Hee-Sung Ann


August 1987

Document Type


Degree Name



Dept. of Materials Science and Engineering


Oregon Graduate Center


Principles of solidification mechanics were applied to study solute band formation, dendrite reorientation and renucleation mechanisms during weld metal solidification of electroslag (ES) welds. Dendrite reorientation and renucleation were significantly affected by solute banding. Development of secondary and tertiary dendrite arms was dependent upon a unique combination of the temperature gradient vector and primary dendrite arm growth direction. Mechanisms were proposed to explain these solidification phenomena. Mechanical properties of weld metal deposited by consumable guide electroslag welding (ESW) are controlled by the complex macro/microstructural features and impurity segregation developed throughout the weld. In order to understand this behavior, fundamental aspects in the design of high toughness welds in 50 mm and 76 mm thick A36 and A588 structural steels were investigated. Parameters such as voltage, current, gap size, welding speed, guide tube/plate designs, solid/tubular filler metals, flux variables (oxygen potential and basicity), and alloying additions (up to 2% Ni and 0.4% Mo in the filler metal) were examined and found to significantly influence the solidification structures, macro/microstructures, impurity segregation and fracture toughness of ES welds. From these comprehensive studies, five different characteristic grain structures have been developed for electroslag welds, leading to new classifications for these welds. Optimum conditions, based on parametric studies and macro/microstructure analysis in ESW, were determined with a narrow gap (19mm), unalloyed and wing or web guide plates.
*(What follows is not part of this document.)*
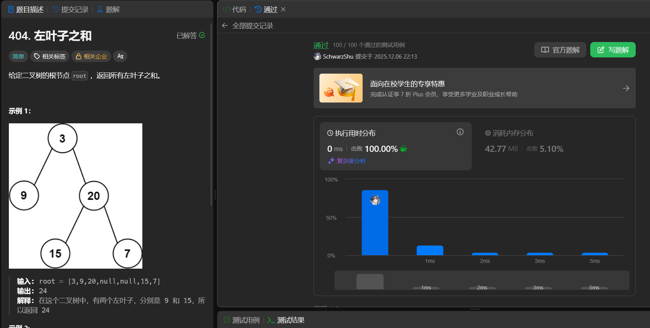Click the green 写题解 button
Viewport: 650px width, 328px height.
(x=613, y=50)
The optimum conditions provided increased welding efficiency, deposition rate, resistance to hot cracking, and improved microstructures. Dramatically refined weld metal grain size was achieved in the as-welded condition by shielding the consumable guide tube or plate with a fused quartz sleeve. Intense stirring of the weld pool and significantly increased nucleation of polygonal and grain-boundary ferrite (due to excessive a high density of oxide inclusions) were responsible for grain refinement. Charpy V-notch (CVN) tests were carried out for selected optimized and non-optimized ES welds. A substantial increase in CVN toughness was observed in optimized welds. The quartz grain refined welds exhibited identical toughness values throughout the weld.